Nelly Arcan avait raison. Il n’y a pas besoin de tissus pour être sous burqas. Les corsets sont bien serrés, qu’ils soient visibles ou invisible. Et il semble bien « pratique » de désigner les burqas des autres pour passer les siennes sous silences ; de céder à l’hypocrisie, au harcèlement de rue, aux inégalités salariales, aux violences conjugales, à la violence institutionnelle la place que l’on dénie à un bout de tissu censé incarner à lui tout seul l’entier d’une domination.
Pour Noël : une nouvelle paire de seins ou un menton qui déchire ?
Durant la période des Fêtes de noël, les chirurgiens plastiques opèrent trois fois plus que le reste de l’année. « Désormais, la chirurgie plastique concurrence le sac Gucci ou les chaussures Manolo sous le sapin. Les redressements de poitrine, les abdominoplasties, les liftings et les lipposucions sont ainsi particulièrement prisées.[2] Alors quoi, le fait de déposer un voile sur sa tête serait le fait de la domination masculine… tandis que celui de se refaire les seins, le nez et les fesses, de se mettre des blocs de silicone dans le corps, celle d’une émancipation joyeuse?

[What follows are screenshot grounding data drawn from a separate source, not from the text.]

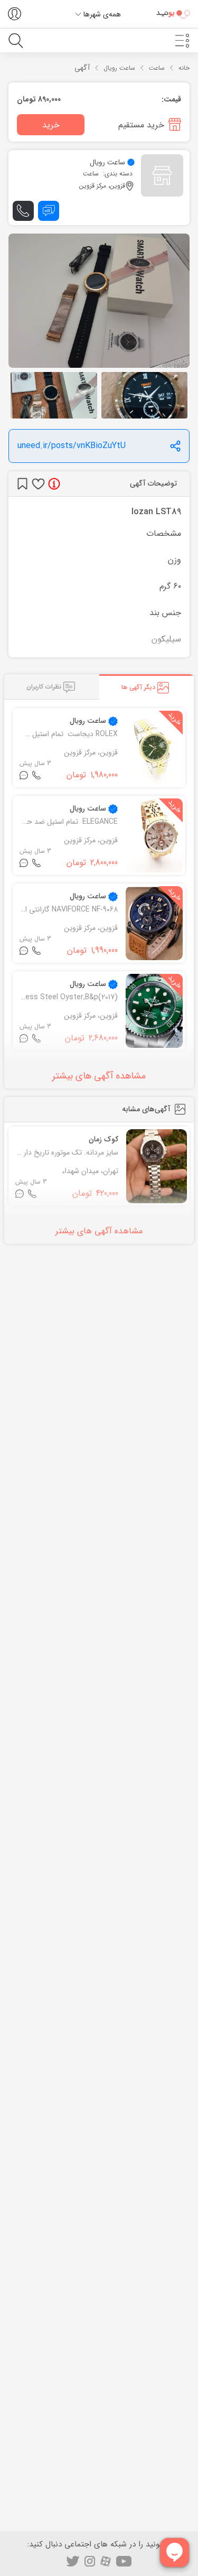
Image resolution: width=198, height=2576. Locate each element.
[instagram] (89, 2561)
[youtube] (123, 2561)
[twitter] (73, 2561)
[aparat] (105, 2561)
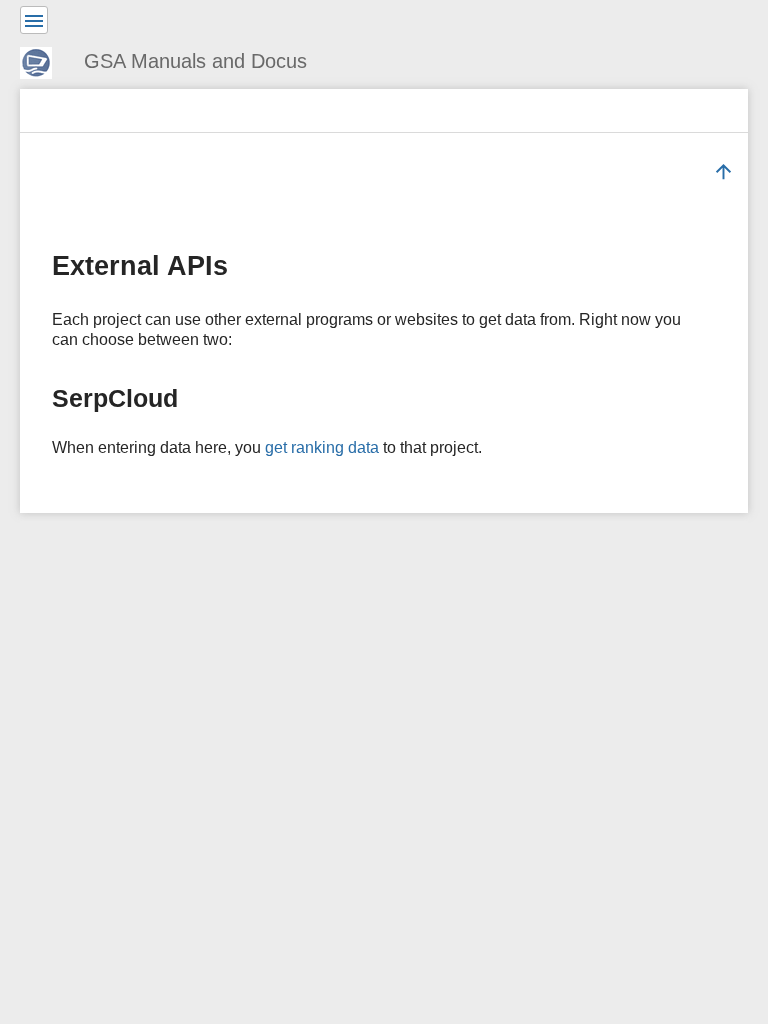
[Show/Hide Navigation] (34, 20)
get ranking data (322, 447)
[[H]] (44, 60)
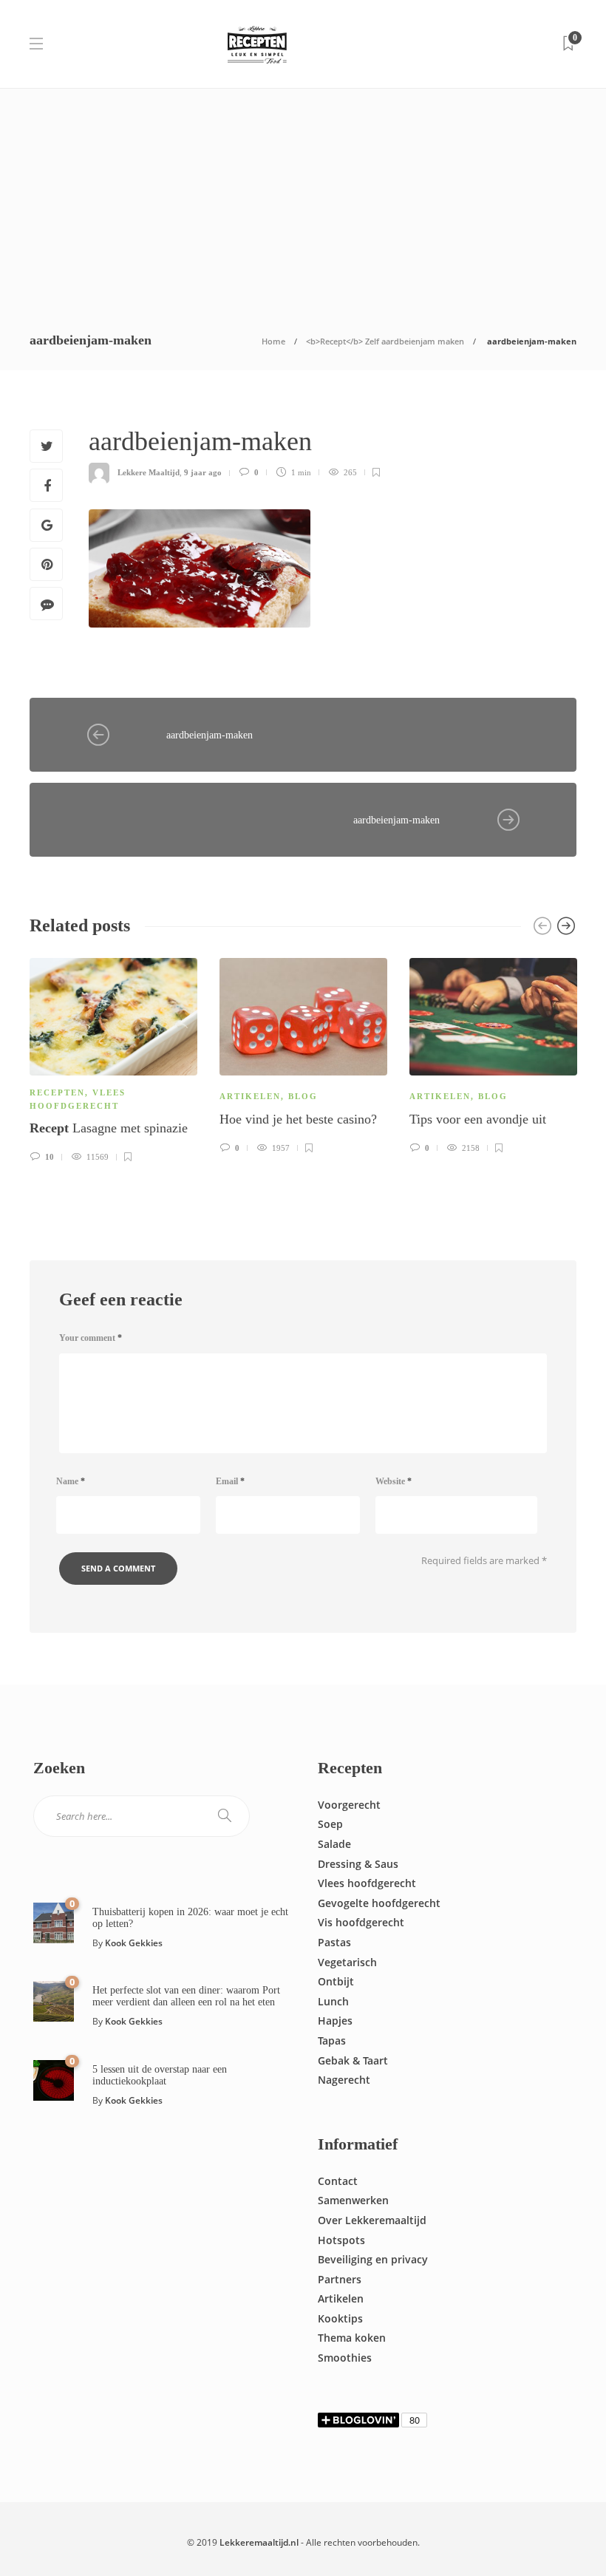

Si nous décidions, ici et maintenant, de faire la chasse aux voiles, ne faudrait-il pas les soulever tous, et identifier ce qui les relie entre eux, plutôt que de faire croire que c’est sous le petit bout de tissu et nulle part ailleurs que se cache la violence et la domination?
En finir avec tous les pouvoirs masculins dominants
Quand est-ce que, homme, femmes, gros, petites, poilues, pourront s’habiller ou se déshabiller comme ils et elles l’entendent, se voiler ou ne pas se voiler comme elles le désirent, non pas selon des critères politiques, industriels et financiers, tordus d’une majorité masculine visant à asseoir plus fortement domination et profit ?
Arcan avait raison : la burqa de chair est liée à l’impossible défi d’être soi-même dans un monde d’apparence.
Nous devons en finir avec les pouvoirs masculins dominants.
Ni burqa de chair ni burqa de tissu ou burqa de pensée, mais liberté d’être!
Alors tous les voiles tomberont d’eux-mêmes… et chacun-e sera libre de porter ou non le sien: de silicone, de flanelle, comme il l’entend et l’a décidé.